Comment 7 Mike Snitzer 2013-10-29 21:59:16 UTC
The change was to no longer use O_DIRECT.  But it was reported that that change resulted in a regression, see:
http://www.redhat.com/archives/dm-devel/2013-October/msg00017.html

(In reply to yanfu,wang from comment #5)
> no feedback from Joe, could any developer remove the bug from the errata
> since userspace errata deadline is 10/30 and no time to full test now?

Heinz, any insight here?  Did the change that Joe mentioned (restoring the use of O_DIRECT) make it into RHEL6?

If so then there is a decent chance that this issue (misaligned buffers) still exists.

Comment 10 Heinz Mauelshagen 2013-10-30 14:15:50 UTC
Created attachment 817469 [details]
Patch fixing the alignment issue

Comment 18 errata-xmlrpc 2013-11-21 22:59:50 UTC
Since the problem described in this bug report should be
resolved in a recent advisory, it has been closed with a
resolution of ERRATA.

For information on the advisory, and where to find the updated
files, follow the link below.

If the solution does not work for you, open a new bug report.
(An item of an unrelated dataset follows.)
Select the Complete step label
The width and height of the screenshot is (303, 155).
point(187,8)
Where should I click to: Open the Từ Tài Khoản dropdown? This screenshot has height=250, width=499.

http://rhn.redhat.com/errata/RHEA-2013-1696.html

Comment 19 Alasdair Kergon 2013-11-27 14:50:19 UTC
This was closed incorrectly and remains unresolved.

Comment 20 yanfu,wang 2013-11-28 02:08:00 UTC
(In reply to Alasdair Kergon from comment #19)
> This was closed incorrectly and remains unresolved.

It's closed automatically when release. Pls remember fix the issue in 6.6 or z-stream.

Comment 22 Alasdair Kergon 2013-11-28 02:35:45 UTC
(In reply to yanfu,wang from comment #20)
> It's closed automatically when release.

The fix failed QA and has not been released.

A new bug needs opening for 6.6 now.

Comment 25 yanfu,wang 2013-11-29 09:59:21 UTC
Copy Radek's reply(thank you very much!):
Well, someone should have removed the bug from the advisory before the advisory was shipped live. Although the bug was back in ASSIGNED and had 'FailedQA' in the Verified field, and the ET was aware of that, the ET doesn't take this information into account and won't keep rel-eng from shipping the advisory. If you think this should be a blocking issue in the REL_PREP state, please file an RFE.

And I've filed a errata tool improvement bug 1036058.